▸ What is expected
An exact copy is needed of each line from the one including "The image size is (730, 731)." through the last line of the entries, both ends counted, with nothing added.

▸ Recorded data
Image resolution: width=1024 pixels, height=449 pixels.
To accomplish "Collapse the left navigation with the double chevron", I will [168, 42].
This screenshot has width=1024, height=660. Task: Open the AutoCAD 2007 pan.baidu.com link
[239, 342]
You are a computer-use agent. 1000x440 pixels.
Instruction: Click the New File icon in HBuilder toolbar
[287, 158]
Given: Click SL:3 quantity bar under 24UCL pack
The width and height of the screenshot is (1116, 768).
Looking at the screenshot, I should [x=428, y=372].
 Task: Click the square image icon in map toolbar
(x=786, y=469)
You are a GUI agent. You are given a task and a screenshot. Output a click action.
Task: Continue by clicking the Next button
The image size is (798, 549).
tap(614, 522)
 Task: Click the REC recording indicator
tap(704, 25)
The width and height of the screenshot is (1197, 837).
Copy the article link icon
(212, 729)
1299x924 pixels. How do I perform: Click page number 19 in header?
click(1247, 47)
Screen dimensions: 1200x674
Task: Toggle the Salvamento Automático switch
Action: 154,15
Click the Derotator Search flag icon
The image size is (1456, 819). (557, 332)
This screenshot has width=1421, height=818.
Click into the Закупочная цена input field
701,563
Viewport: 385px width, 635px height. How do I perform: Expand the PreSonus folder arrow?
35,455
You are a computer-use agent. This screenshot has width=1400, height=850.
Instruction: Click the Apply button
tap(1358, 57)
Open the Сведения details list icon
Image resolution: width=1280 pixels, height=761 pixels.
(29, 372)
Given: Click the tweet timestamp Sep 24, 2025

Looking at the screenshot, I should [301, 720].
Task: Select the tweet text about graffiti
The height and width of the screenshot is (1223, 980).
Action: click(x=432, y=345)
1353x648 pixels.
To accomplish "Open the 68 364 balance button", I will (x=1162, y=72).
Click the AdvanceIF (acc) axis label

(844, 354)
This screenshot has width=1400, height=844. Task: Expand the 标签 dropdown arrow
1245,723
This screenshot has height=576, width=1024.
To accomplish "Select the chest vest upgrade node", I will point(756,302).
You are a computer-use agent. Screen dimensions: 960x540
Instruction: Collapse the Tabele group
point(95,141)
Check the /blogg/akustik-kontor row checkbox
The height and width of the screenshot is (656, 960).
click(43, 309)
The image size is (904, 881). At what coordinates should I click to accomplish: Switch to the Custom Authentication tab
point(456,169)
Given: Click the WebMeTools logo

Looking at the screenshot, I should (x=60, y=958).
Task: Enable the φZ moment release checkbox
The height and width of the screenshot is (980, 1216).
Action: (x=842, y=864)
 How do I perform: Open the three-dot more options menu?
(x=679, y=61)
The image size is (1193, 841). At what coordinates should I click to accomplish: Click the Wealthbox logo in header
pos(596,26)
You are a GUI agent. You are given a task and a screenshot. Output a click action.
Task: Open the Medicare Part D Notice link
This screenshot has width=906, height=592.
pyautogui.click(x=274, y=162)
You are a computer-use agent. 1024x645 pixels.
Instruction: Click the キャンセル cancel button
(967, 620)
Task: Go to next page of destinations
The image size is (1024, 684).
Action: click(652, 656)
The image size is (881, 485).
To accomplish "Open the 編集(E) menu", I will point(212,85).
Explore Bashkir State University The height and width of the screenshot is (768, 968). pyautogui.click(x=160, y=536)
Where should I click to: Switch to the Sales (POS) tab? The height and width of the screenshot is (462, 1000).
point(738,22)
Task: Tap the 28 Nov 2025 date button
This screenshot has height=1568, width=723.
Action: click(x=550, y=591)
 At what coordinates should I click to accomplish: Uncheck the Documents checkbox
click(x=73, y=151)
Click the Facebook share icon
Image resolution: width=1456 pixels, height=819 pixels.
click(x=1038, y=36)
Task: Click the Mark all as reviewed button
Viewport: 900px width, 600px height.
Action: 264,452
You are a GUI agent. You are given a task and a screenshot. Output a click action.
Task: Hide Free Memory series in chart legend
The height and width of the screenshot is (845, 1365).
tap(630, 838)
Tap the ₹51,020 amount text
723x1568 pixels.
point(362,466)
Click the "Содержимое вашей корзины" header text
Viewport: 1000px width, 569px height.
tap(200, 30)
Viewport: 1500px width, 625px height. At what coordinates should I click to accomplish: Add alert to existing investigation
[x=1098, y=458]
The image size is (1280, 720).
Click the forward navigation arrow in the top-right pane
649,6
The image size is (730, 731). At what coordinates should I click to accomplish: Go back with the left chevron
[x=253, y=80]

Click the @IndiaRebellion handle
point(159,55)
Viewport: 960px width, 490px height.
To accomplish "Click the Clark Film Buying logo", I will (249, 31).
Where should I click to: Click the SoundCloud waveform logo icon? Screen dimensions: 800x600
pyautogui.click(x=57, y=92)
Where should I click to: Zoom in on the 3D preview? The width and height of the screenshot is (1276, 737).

▸ Result below
The image size is (730, 731). At what coordinates should I click to accomplish: Go back with the left chevron
[x=253, y=80]

Click the @IndiaRebellion handle
point(159,55)
Viewport: 960px width, 490px height.
To accomplish "Click the Clark Film Buying logo", I will (249, 31).
Where should I click to: Click the SoundCloud waveform logo icon? Screen dimensions: 800x600
pyautogui.click(x=57, y=92)
Where should I click to: Zoom in on the 3D preview? The width and height of the screenshot is (1276, 737).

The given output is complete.